■ **Page excerpt**:
>> START

Flint Mayor Sheldon Neeley is Thompson’s nephew. "It was a non-violent crime, and you possess no threat to the general public, we ought to have an idea about what mercy, what justice looks like. And I think on the call, that they said if that same crime was committed today, it would be equivalent to a four-year sentence," Neeley said.
Neeley spoke at Thompson’s parole hearing where there is an opportunity for his case to be sent to Governor Whitmer for clemency. No one was allowed to record the hearing on Nov. 17, but Neeley, along with Thompson’s daughter, attorney, and other advocates across the country vouched for him.
"I was happy to speak on behalf of myself, as a nephew, a beloved uncle, being able to describe the times as a young child playing with my cousins spending the night at his home. Flying kites," said Neeley.
Attorney General Dana Nessel’s letter to the board was also read. "I think he deserves to be out of prison. I think he deserves to be released. And I truly trust that Governor Whitmer will do the right thing when it comes to his case."

>> END

■ **Things to do**:
A) Name every person who is mentioned by name in the excerpt about Thompson's parole hearing.
B) Please copy the stretch from "Neeley spoke at" through "vouched for him." in the parole hearing excerpt, swapping "advocates" for "supporters".
C) Extend the news account of Thompson's parole hearing, picking up after its final sentence.
The records that come after this text play no part in the work here.

■ **Given entries**:
>> START

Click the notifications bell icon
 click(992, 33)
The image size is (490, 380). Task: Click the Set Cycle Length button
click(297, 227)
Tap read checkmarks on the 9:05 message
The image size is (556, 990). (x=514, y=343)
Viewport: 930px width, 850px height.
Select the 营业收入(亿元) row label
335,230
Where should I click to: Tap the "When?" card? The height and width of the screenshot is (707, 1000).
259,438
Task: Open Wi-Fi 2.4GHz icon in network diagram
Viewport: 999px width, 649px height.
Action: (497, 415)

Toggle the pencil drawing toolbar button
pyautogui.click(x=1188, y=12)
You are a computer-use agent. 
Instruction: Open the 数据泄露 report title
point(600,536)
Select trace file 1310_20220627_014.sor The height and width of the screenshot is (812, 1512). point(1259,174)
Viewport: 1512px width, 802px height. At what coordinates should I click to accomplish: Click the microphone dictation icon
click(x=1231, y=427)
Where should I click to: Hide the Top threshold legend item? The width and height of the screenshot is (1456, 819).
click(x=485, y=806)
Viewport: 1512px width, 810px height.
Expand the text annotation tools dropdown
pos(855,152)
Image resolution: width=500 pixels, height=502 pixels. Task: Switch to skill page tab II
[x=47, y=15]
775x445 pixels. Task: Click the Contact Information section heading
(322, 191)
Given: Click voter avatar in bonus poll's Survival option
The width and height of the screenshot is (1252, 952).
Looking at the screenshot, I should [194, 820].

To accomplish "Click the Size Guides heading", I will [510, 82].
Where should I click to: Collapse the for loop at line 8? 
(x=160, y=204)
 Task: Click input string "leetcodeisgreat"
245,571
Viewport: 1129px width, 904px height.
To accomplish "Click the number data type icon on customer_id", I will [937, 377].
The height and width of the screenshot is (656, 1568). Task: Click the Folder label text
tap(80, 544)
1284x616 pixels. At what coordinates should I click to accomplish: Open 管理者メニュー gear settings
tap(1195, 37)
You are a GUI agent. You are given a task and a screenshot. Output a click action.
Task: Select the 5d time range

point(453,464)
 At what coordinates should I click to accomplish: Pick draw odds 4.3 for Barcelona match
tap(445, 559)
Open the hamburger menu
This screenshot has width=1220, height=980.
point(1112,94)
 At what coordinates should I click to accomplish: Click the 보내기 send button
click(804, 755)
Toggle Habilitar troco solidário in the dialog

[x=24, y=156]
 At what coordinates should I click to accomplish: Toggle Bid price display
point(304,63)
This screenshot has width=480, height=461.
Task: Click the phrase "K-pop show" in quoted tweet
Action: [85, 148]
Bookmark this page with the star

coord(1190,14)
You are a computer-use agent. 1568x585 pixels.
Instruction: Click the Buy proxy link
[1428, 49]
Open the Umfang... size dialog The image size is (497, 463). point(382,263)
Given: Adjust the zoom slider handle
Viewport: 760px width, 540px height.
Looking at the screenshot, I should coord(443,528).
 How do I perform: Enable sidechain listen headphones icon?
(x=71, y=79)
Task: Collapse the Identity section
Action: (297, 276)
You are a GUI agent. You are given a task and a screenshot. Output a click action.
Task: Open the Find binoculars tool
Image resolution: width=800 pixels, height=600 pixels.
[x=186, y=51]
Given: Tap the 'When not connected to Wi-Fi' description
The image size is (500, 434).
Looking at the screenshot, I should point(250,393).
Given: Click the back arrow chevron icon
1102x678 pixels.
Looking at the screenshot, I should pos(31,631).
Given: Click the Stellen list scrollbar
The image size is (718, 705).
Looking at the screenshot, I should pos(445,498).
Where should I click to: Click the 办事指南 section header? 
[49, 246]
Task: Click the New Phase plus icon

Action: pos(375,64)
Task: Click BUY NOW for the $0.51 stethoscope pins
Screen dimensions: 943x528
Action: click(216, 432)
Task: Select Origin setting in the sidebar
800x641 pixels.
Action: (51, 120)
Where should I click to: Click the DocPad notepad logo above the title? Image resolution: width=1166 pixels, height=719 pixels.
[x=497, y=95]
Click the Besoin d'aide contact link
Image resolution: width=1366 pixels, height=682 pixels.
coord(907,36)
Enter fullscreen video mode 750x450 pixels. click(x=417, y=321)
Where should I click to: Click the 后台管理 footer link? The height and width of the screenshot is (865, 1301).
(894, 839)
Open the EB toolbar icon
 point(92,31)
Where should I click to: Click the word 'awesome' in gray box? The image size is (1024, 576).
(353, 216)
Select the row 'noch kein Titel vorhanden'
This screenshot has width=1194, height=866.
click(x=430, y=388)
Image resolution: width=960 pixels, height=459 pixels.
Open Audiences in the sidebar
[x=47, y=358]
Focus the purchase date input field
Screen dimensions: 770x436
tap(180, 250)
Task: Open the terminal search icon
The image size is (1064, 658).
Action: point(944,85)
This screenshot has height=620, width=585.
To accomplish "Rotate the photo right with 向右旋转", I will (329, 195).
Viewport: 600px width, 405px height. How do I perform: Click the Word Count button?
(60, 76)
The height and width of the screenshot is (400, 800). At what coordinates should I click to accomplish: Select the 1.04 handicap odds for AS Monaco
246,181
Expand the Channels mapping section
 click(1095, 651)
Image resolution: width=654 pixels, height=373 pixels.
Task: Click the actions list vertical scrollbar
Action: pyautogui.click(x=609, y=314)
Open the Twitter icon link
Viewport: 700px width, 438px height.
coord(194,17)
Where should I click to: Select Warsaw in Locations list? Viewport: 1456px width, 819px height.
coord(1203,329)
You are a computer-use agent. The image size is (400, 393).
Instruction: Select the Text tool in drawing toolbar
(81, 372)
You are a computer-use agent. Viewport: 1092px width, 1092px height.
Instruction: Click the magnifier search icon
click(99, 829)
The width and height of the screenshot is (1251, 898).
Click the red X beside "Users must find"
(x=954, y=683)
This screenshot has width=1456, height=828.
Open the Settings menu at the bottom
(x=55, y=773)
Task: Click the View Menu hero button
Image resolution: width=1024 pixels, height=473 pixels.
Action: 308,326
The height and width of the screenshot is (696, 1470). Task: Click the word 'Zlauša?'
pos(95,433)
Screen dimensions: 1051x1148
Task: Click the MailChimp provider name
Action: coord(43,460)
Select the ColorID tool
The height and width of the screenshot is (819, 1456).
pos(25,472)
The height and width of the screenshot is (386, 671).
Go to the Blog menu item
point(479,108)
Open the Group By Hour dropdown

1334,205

>> END

■ **Response list**:
A) Sheldon Neeley, Thompson, Governor Whitmer, Dana Nessel

B)
Neeley spoke at Thompson’s parole hearing where there is an opportunity for his case to be sent to Governor Whitmer for clemency. No one was allowed to record the hearing on Nov. 17, but Neeley, along with Thompson’s daughter, attorney, and other supporters across the country vouched for him.

C)
Another speaker was Gersten with the Last Prisoner Project, a nonprofit that helps those convicted of cannabis crimes. "It's particularly egregious because Michael is in the State of Michigan, a state that's fully legalized cannabis for adult use."
Neeley said it was awesome to hear so many people speak on his uncle's behalf. "The kind hearts throughout our nation and our state. Hearing from the attorney general through a written statement, it shows second chances do exist."
The board asked Thompson in detail about his past drug crimes. He admitted he’d been a drug dealer and had been trying to support his family.
Since his conviction, Thompson has been a model prisoner, only having one infraction in his 24 years.
"Second chances does exist, I believe in second chances, but not as much as first chances. But in this case, I think it was well warranted for them to speak up and speak about this particular issue, and also the lack of mercy, and also the lack of real dispensing of justice," Neeley said.
Thompson said if he is granted time served, he wants to spend time with his family.
For his final statement he thanked his supporters. His daughter said, ‘I love you’. Thompson said, ‘I love you, too’.
The parole board will vote to make a recommendation. If it moves on to Governor Gretchen Whitmer’s desk, she will have the ability to grant him time served. If not, he would still have to serve another 15 years.